Review of recent research indicated that thyroid autoimmunity is the consequence of an interaction of inflammatory cytokines, the immune modulating effect of vitamin D, and thyrocyte reactions to environmental factors [32]. Also, as Ferrari et al.[33] stated in a review study, low sun exposure and dietary vitamin D intake as environmental factors can be associated with autoimmune thyroid disease. Women’s clothing in Islamic countries as Iran causing low sun exposure could be one of the vitamin D deficiency reasons but regarding the Tabrizi et al.[34] systematic review study, other environmental reasons such as dietary habits, lifestyle, and air pollution affecting the prevalence of vitamin D deficiency should be considered.

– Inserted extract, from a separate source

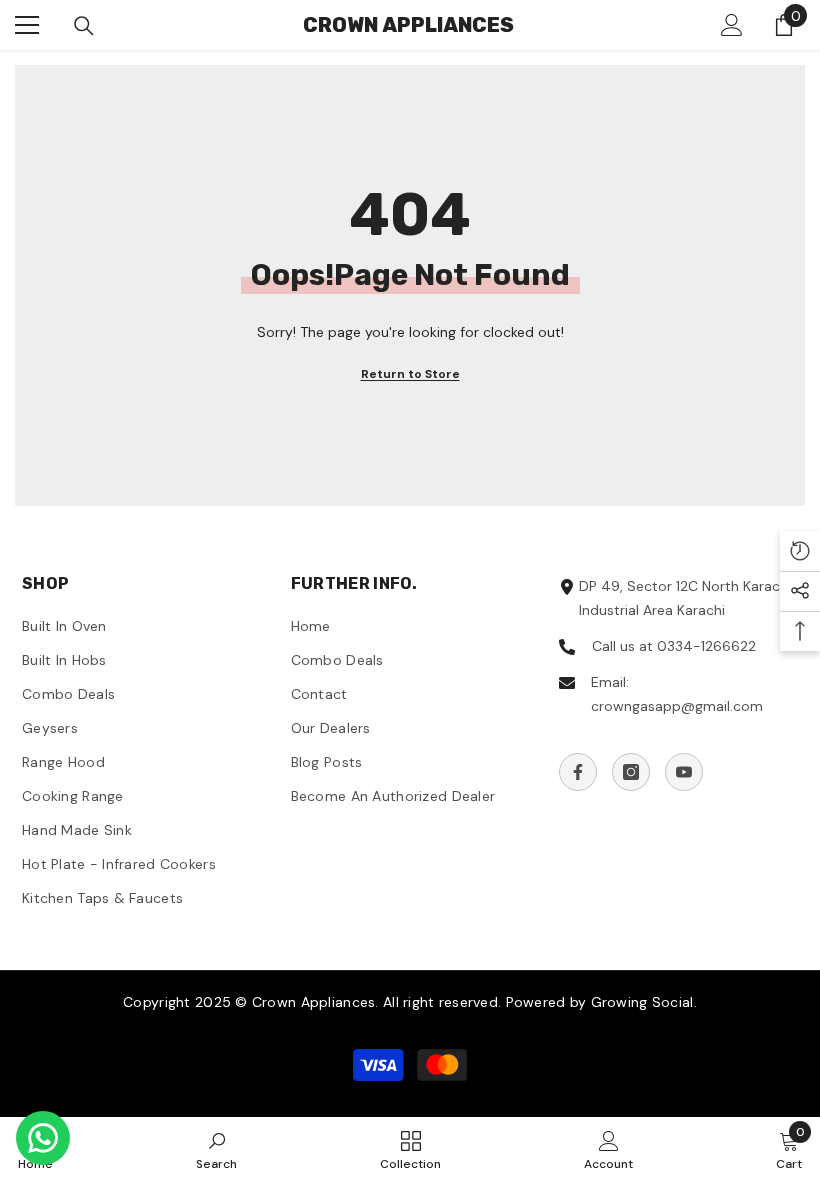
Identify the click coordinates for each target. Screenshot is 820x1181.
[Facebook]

One of the limitations of the present study, which does not allow for a generalization of the results, is the small size of the research community. Based on Effraimidis et al. study, the onset of autoimmune thyroid disease is not related to a lower vitamin D level [35]. So, examining the role of vitamin D in the GD autoimmune hyperthyroidism patients and even non-autoimmune hyperthyroid disease patients in the long-term is further recommended. Although there was no relationship between the vitamin D levels and non-autoimmune hyperthyroid disease, our results showed that non-autoimmune hyperthyroid disease patients had a higher mean age. Higher ages and low TSH levels are related to osteoporosis [36]. There is a high risk of osteoporosis in non-autoimmune hyperthyroid disease patients, hence, analyzing vitamin D levels and prescribing vitamin D supplements are needed.